The actual page structure acquisition unit is used for acquiring actual page structure data in the current response data according to a preset page state acquisition component;

the test page structure acquisition unit is used for acquiring test page structure data in the target simulation data according to a preset page state acquisition component;

the page structure comparison unit is used for comparing the actual page structure data with the test page structure data according to a preset page state comparison component to obtain a test result.

The device provided in the above embodiments can execute the method provided in any embodiment of the present invention, and has corresponding functional modules and beneficial effects for executing the method. For technical details that are not described in detail in the above embodiments, reference may be made to an automated testing method provided in any embodiment of the present invention.

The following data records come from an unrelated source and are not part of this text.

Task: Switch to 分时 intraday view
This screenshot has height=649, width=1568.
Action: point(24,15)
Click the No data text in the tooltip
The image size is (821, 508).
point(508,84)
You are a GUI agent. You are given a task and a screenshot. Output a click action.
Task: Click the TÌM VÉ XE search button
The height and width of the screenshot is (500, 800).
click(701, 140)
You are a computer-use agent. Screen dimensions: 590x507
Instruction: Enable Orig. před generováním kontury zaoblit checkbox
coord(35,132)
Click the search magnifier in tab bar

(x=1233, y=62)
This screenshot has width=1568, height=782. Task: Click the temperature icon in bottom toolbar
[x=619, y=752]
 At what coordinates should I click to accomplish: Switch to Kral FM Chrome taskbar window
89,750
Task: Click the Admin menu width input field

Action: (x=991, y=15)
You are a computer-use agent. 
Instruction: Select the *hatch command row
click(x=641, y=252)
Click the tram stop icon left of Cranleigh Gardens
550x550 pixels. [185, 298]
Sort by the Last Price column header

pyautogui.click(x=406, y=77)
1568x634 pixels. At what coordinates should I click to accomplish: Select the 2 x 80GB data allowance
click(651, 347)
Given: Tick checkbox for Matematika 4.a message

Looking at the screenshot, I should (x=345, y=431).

The present embodiment also provides a computer-readable storage medium, in which computer-executable instructions are stored, and the computer-executable instructions are loaded by a processor and execute an automated testing method of the present embodiment.

According to an aspect of the application, a computer program product or computer program is provided, comprising computer instructions, the computer instructions being stored in a computer readable storage medium. The processor of the computer device reads the computer instructions from the computer-readable storage medium, and the processor executes the computer instructions to cause the computer device to perform the methods provided in the various alternative implementations of the automated testing aspect described above.

The present embodiment also provides an electronic device, which includes a processor and a memory, where the memory stores a computer program, and the computer program is adapted to be loaded by the processor and execute the automated testing method of the present embodiment.

The device may be a computer terminal, a mobile terminal or a server, and the device may also participate in forming the apparatus or system provided by the embodiments of the present invention. As shown in fig. 13, the server 13 (or computer terminal 13 or mobile terminal 13) may include one or more (shown with 1302a, 1302b, … …, 1302 n) processors 1302 (the processors 1302 may include, but are not limited to, a processing device such as a microprocessor MCU or a programmable logic device FPGA), a memory 1304 for storing data, and a transmission device 1306 for communication functions. Besides, the method can also comprise the following steps: a display, an input/output interface (I/O interface), a network interface, a power source, and/or a camera. It will be understood by those skilled in the art that the structure shown in fig. 13 is only an illustration and is not intended to limit the structure of the electronic device. For example, server 13 may also include more or fewer components than shown in FIG. 13, or have a different configuration than shown in FIG. 13.

It should be noted that the one or more processors 1302 and/or other data processing circuitry described above may be referred to generally herein as "data processing circuitry". The data processing circuitry may be embodied in whole or in part in software, hardware, firmware, or any combination thereof. Furthermore, the data processing circuit may be a single stand-alone processing module, or incorporated in whole or in part into any of the other elements in the server 13 (or computer terminal). As referred to in the embodiments of the application, the data processing circuit acts as a processor control (e.g. selection of a variable resistance termination path connected to the interface).

The memory 1304 may be used to store software programs and modules of application software, such as program instructions/data storage devices corresponding to the method described in the embodiment of the present invention, and the processor 1302 executes various functional applications and data processing by running the software programs and modules stored in the memory 1304, that is, implementing one of the above-described methods for generating a self-attention-network-based time-series behavior capture block. The memory 1304 may include high-speed random access memory, and may also include non-volatile memory, such as one or more magnetic storage devices, flash memory, or other non-volatile solid-state memory. In some examples, the memory 1304 may further include memory remotely located from the processor 1302, which may be connected to the server 13 via a network. Examples of such networks include, but are not limited to, the internet, intranets, local area networks, mobile communication networks, and combinations thereof.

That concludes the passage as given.